--- Source information ---
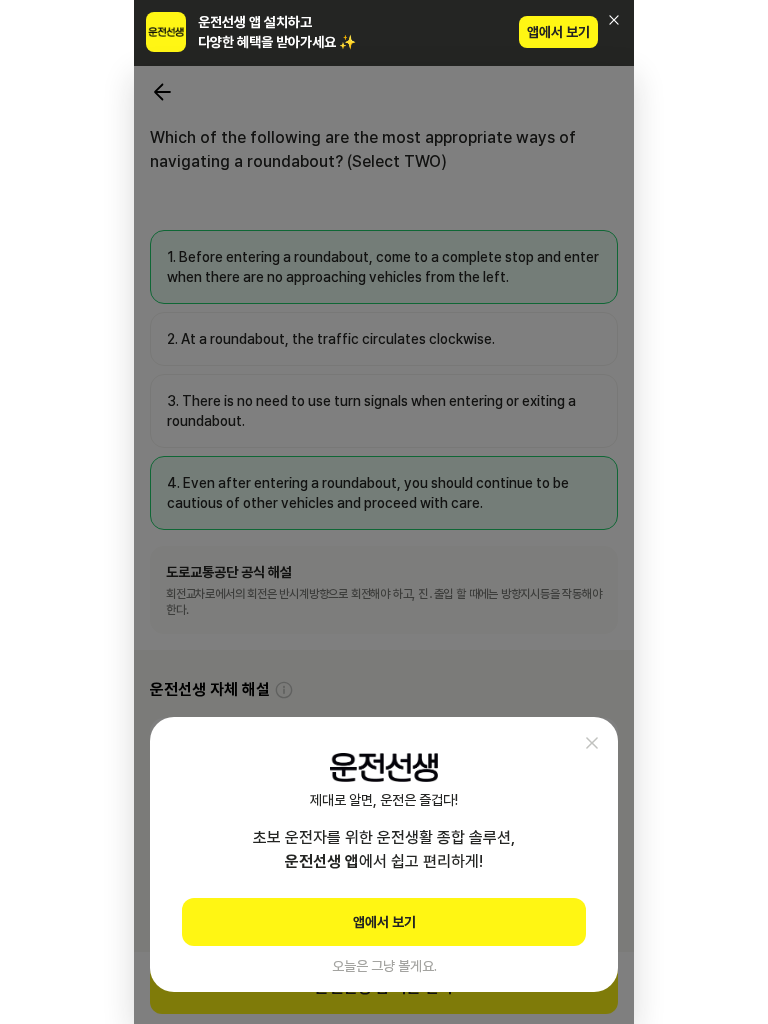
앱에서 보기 (558, 32)
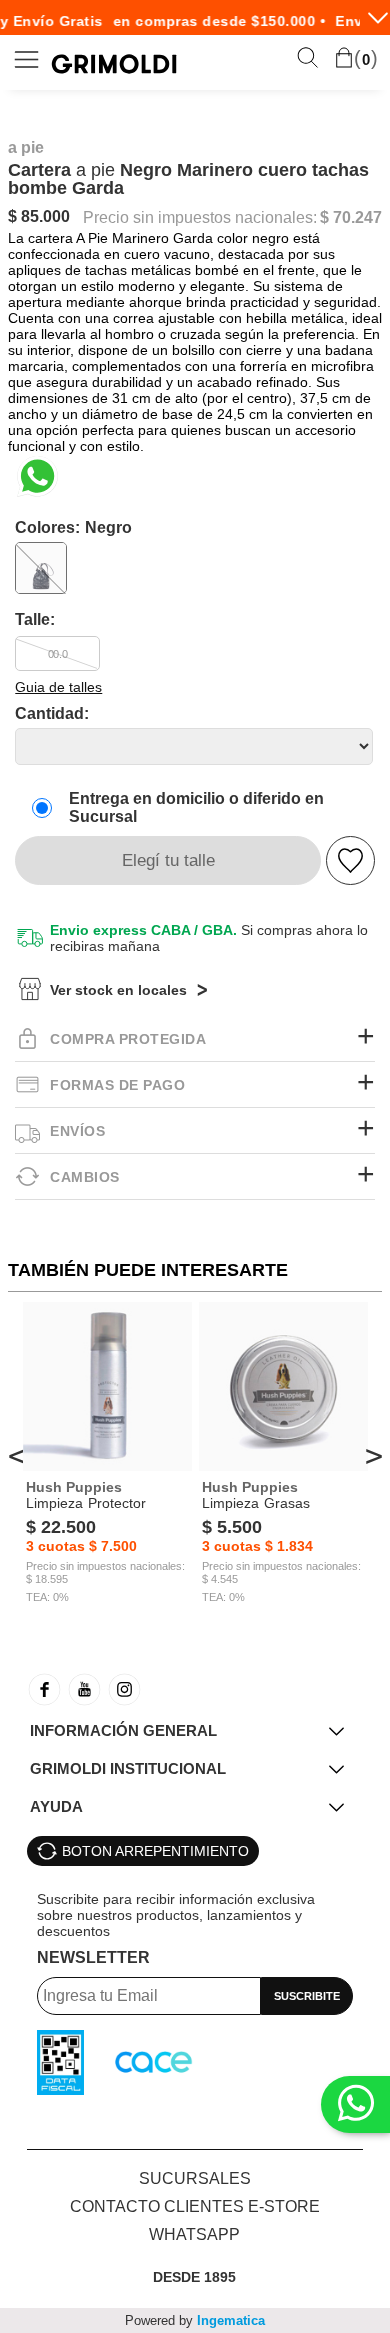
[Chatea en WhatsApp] (37, 476)
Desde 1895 (194, 2277)
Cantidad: (52, 713)
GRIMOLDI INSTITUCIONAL (128, 1768)
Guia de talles (58, 687)
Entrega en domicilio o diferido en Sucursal (196, 807)
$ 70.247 (351, 218)
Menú (27, 59)
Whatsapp (194, 2234)
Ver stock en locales (118, 990)
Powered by (195, 2320)
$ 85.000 (39, 216)
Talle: (35, 619)
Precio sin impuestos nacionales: (200, 218)
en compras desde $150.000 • (212, 21)
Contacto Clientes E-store (195, 2206)
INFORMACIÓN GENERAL (123, 1730)
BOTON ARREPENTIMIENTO (155, 1851)
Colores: (73, 527)
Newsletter (93, 1957)
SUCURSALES (195, 2178)
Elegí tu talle (168, 860)
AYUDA (56, 1806)
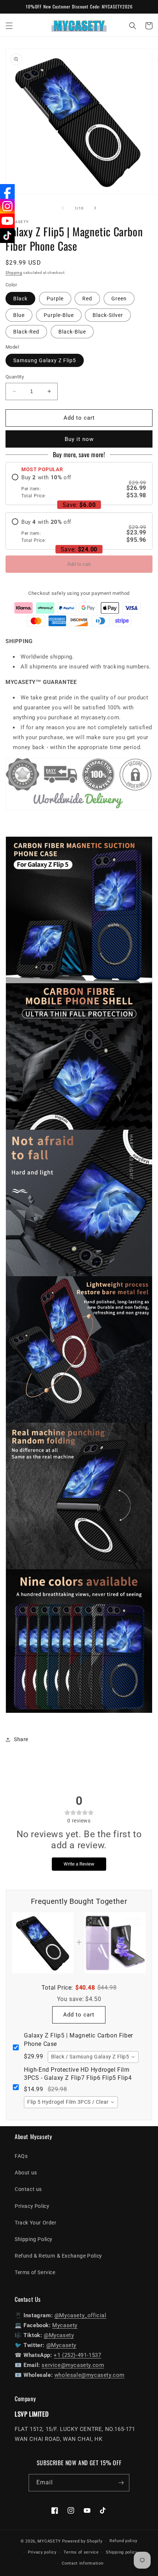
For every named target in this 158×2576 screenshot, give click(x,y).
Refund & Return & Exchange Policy (58, 2256)
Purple (55, 298)
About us (26, 2173)
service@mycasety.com (73, 2365)
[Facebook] (7, 191)
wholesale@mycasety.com (89, 2375)
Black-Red (26, 332)
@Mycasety (59, 2335)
---
# [Exercise instructions]
All of the entries above should be duplicated exactly, except for the pictures.

# [Response to this task]
앱에서 보기 (558, 32)
[Chatea en WhatsApp] (37, 476)
Desde 1895 (194, 2277)
Cantidad: (52, 713)
GRIMOLDI INSTITUCIONAL (128, 1768)
Guia de talles (58, 687)
Entrega en domicilio o diferido en Sucursal (196, 807)
$ 70.247 (351, 218)
Menú (27, 59)
Whatsapp (194, 2234)
Ver stock en locales (118, 990)
Powered by (195, 2320)
$ 85.000 (39, 216)
Talle: (35, 619)
Precio sin impuestos nacionales: (200, 218)
en compras desde $150.000 • (212, 21)
Contacto Clientes E-store (195, 2206)
INFORMACIÓN GENERAL (123, 1730)
BOTON ARREPENTIMIENTO (155, 1851)
Colores: (73, 527)
Newsletter (93, 1957)
SUCURSALES (195, 2178)
Elegí tu talle (168, 860)
AYUDA (56, 1806)
For every named target in this 158×2576 screenshot, give click(x,y).
Refund & Return & Exchange Policy (58, 2256)
Purple (55, 298)
About us (26, 2173)
service@mycasety.com (73, 2365)
[Facebook] (7, 191)
wholesale@mycasety.com (89, 2375)
Black-Red (26, 332)
@Mycasety (59, 2335)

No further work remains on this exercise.